# help with BIO



## wajdiphotography (Mar 10, 2016)

Hi folks,
 My website is a 10 days old Home page 
I need someone who is a fluent English speaker ; good spelling, grammar and syntax to write my BIO 
Thanks


----------



## The_Traveler (Mar 10, 2016)

Sure, send me all the information that you want incorporated by PM and I'll reply with the bio in a day or so.

Lew


----------



## wajdiphotography (Mar 11, 2016)

The_Traveler said:


> Sure, send me all the information that you want incorporated by PM and I'll reply with the bio in a day or so.
> 
> Lew


hi Lew
ok i will send you major informations 

thankkkkkkks


----------



## zombiesniper (Mar 11, 2016)

Love your "First Selfie" pic.


----------



## wajdiphotography (Mar 11, 2016)

zombiesniper said:


> Love your "First Selfie" pic.



I remember that I was scared of my father after doing it hhhhhhhh. He find out after processing the film and he was happy 
 Thank you


----------



## The_Traveler (Mar 14, 2016)
····················
__WRITTEN TASK 1__
In the bio forum thread, how old does wajdiphotography say the website is?
__WRITTEN TASK 2__
In the bio forum thread, write out the passage starting at "## wajdiphotography (Mar 10, 2016)" and ending at "The_Traveler (Mar 10, 2016)", swapping "fluent" for "native".
__WRITTEN TASK 3__
Continue the bio forum thread after its last line.
The listing has nothing to do with the bio forum thread.

__STORED RECORDS__
····················
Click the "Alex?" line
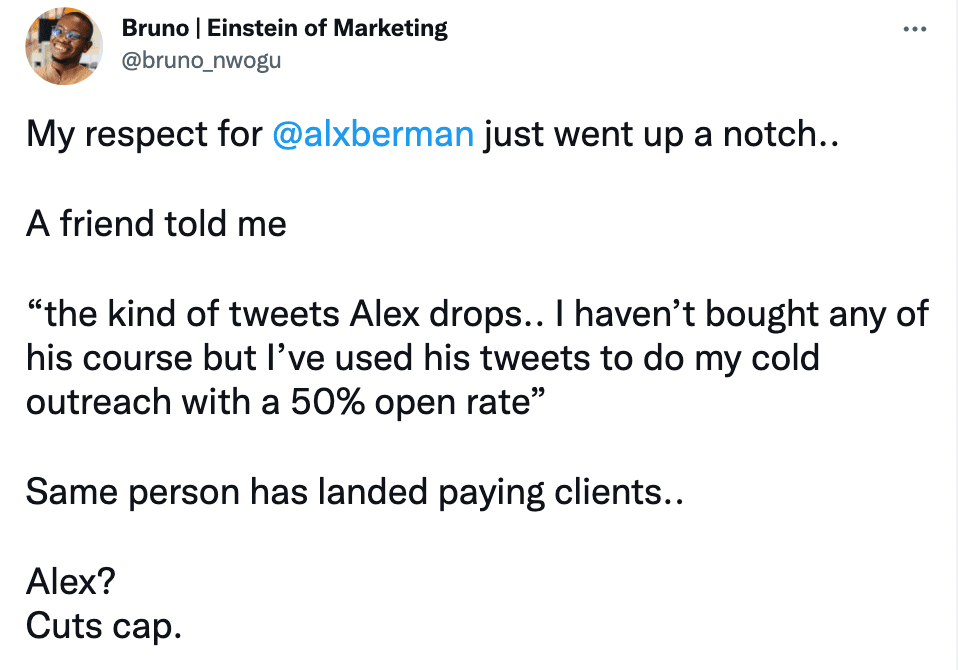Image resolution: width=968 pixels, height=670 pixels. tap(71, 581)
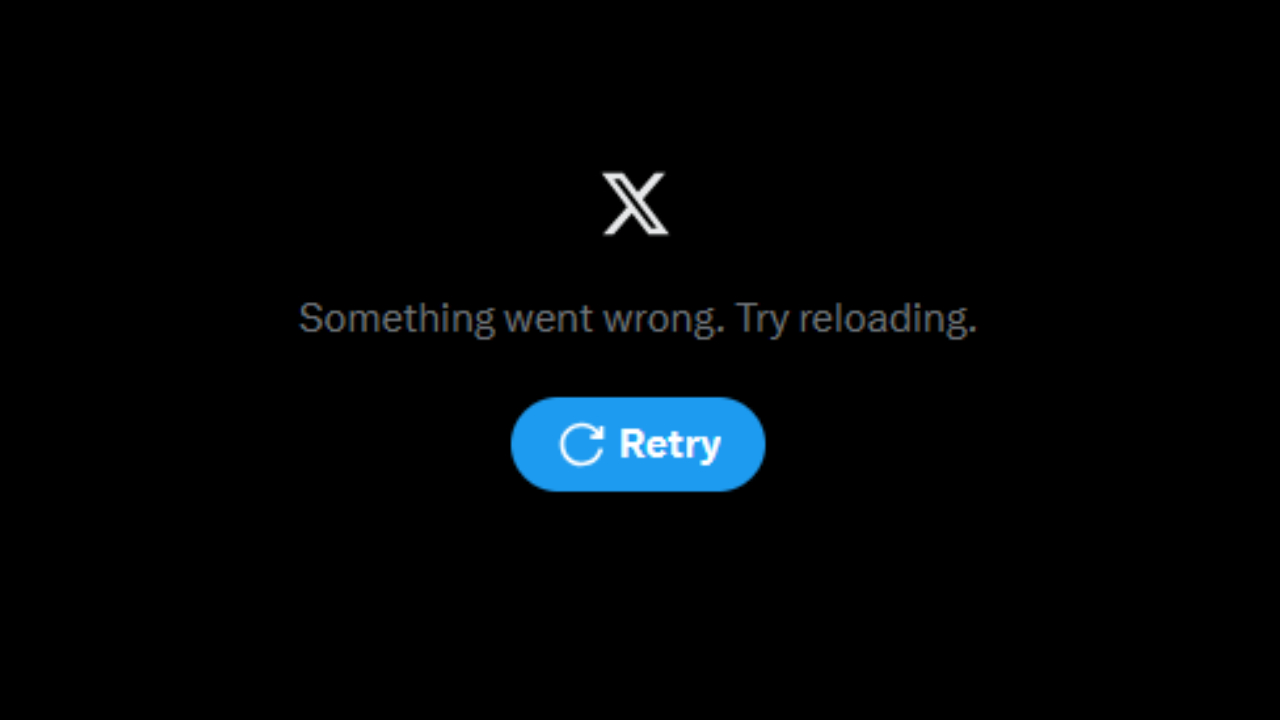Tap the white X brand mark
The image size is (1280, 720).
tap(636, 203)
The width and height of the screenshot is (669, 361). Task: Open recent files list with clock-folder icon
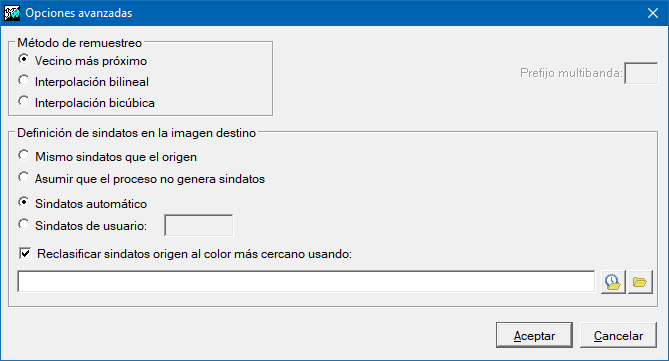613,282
····················
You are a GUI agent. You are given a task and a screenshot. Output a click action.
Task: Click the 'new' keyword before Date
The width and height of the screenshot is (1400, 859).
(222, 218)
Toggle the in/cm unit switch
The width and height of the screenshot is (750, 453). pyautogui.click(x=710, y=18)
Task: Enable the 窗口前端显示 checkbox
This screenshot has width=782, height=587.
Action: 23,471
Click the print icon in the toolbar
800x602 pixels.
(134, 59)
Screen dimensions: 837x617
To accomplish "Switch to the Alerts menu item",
····················
__ANSWER 1__
10 days old.

__ANSWER 2__
## wajdiphotography (Mar 10, 2016)

Hi folks,
 My website is a 10 days old Home page 
I need someone who is a native English speaker ; good spelling, grammar and syntax to write my BIO 
Thanks


----------



## The_Traveler (Mar 10, 2016)

__ANSWER 3__
wajdi,

strangely our conversation about your bio has disappeared from my list of messages.
Did you receive my re-writ of your bio?


----------



## wajdiphotography (Mar 14, 2016)

The_Traveler said:


> wajdi,
> 
> strangely our conversation about your bio has disappeared from my list of messages.
> Did you receive my re-writ of your bio?



Yes i received  it
 I was outisde for few meetings 
I am reading it now 
Thank you again


----------



## tiaphoto (Mar 16, 2016)

Overall, I love your entire website and portfolio. Very beautiful models. I am actually considering rewriting my bio on my website as well.


----------



## Tom D (Oct 20, 2016)

Beautiful work and website!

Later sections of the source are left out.